The task = Lines before the one containing "Instruction: Click the" are left out; that line and every line after it, through the end of the records, are to be reproduced exactly.

Dataset entries =
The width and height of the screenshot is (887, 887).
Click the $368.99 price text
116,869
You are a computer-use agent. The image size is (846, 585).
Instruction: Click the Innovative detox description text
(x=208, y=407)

Reply =
Instruction: Click the Innovative detox description text
(x=208, y=407)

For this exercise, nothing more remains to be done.